RAG Optimization Techniques for Production AI
How a data analytics dashboard evolved into a natural language query system for complex datasets.
When I joined as an intern last summer, the brief was straightforward: build a data analytics dashboard for Pre-Employment Transition Services. What started as a visualization tool evolved into something more interesting: a system that combines traditional data processing with retrieval-augmented generation to make complex datasets actually queryable in natural language.
The Problem Space
State administrators needed to evaluate provider performance across thousands of participants, multiple service types, and various time periods. The existing workflow involved manual CSV analysis, spreadsheet pivots, and hours of report generation.
The real challenge wasn't just visualizing the data. It was making it interpretable and actionable without requiring a data science background.
Architecture Decisions
Client-Side Processing
Vanilla JavaScript, no framework bloat. Uploaded CSVs never leave the user's browser, ensuring data privacy.
Server-Side Intelligence
Gemini API for natural language interpretation and synthesis. The LLM handles analysis, not data retrieval.
Lightweight Query Engine
Custom retrieval layer that parses natural language into precise data queries, sitting between user questions and raw data.
The Retrieval Component
Rather than fine-tuning a model or building a complex vector database, I built a lightweight query engine that sits between user questions and the raw data. The key insight: most analytics questions follow predictable patterns.
The engine extracts temporal references, entity mentions (agencies, services), and performance indicators from questions, then builds precise queries against the loaded dataset. This gives the LLM actual data to work with rather than trying to hallucinate answers about CSVs it's never seen.
Augmented Generation
Once the retrieval engine pulls relevant data, it gets packaged into a structured prompt for the Gemini API. The prompt includes:
Filtered Records
Participant IDs, agencies, scores, and timestamps matching the query
Aggregate Metrics
Calculated means, totals, and distributions for the filtered set
Statistical Context
Standard deviations, peer comparisons, and trend data
Pre-computed SWOT
Strengths, weaknesses, opportunities, and threats already analyzed
Key Insight: The LLM's job is interpretation and synthesis, not data retrieval. Ask "which agencies had missing follow-ups in the last 3 months?" and you get exact participant IDs from the query engine + contextual analysis from the LLM.
Statistical Rigor Without Overengineering
The performance scoring system needed to be defensible, not vibes-based. Each agency gets a composite score:
Improvement Metrics
Average pre-post score delta across all participants
Follow-up Completion
Percentage of participants with both assessments
Service Variety
Breadth of services offered by the agency
Recency Weighting
Recent activity matters more than historical data
Confidence Adjustment
Agencies with n < 25 participants get penalized
Why confidence adjustment matters: It prevents agencies that served 5 participants (all successful) from outranking agencies with 500 participants and a 90% success rate. Basic statistical power considerations.
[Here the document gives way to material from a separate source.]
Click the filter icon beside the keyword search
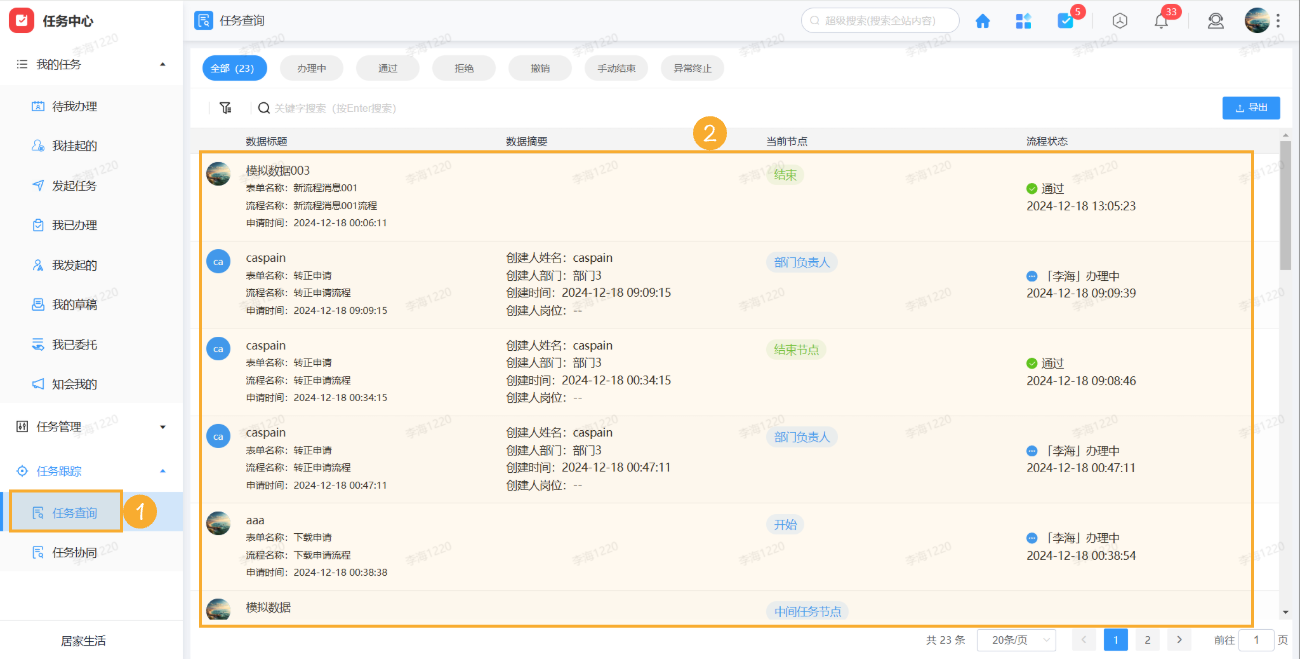 click(225, 107)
For outlier detection: flag anything beyond 1σ from the mean within peer groups. Not sophisticated, but administrators aren't looking for p-values. They need "this agency is underperforming, investigate why."
What I'd Do Differently
API Key Management
The prototype hardcodes the Gemini API key in JavaScript (demo only). Production needs server-side proxying or at minimum, environment variables and request signing.
Caching Layer
Every "Generate Analysis" click hits the Gemini API. For production, cache analyses by state+period hash, invalidate on data upload. Could cut API costs by 80%.
Chunking Strategies
Currently sending entire filtered datasets in prompts. For states with thousands of participants, this hits token limits. Should implement hierarchical summarization: aggregate at agency level for the prompt, keep raw data for follow-up queries.
Drupal Integration
Migration path to Drupal for proper user management and data persistence. The current decoupled frontend architecture makes this relatively clean, but the statistical analysis functions need to move server-side.
Measuring Success
The dashboard went live for pilot testing in three states. Early feedback showed administrators were actually using the follow-up question feature, asking things like "show me participants who started strong but dropped off" or "compare urban vs rural provider performance."
More importantly, the system surfaced actionable insights that weren't obvious from raw CSVs: correlation between service variety and participant improvement, or specific agencies with concerning follow-up gaps.
Technical Takeaways
"The LLM is the least interesting part."
The difference between a hallucinating chatbot and a reliable analytics tool is how you structure the retrieval layer.
Built During Internship
Summer 2025 internship project. Currently being integrated into a production Drupal environment.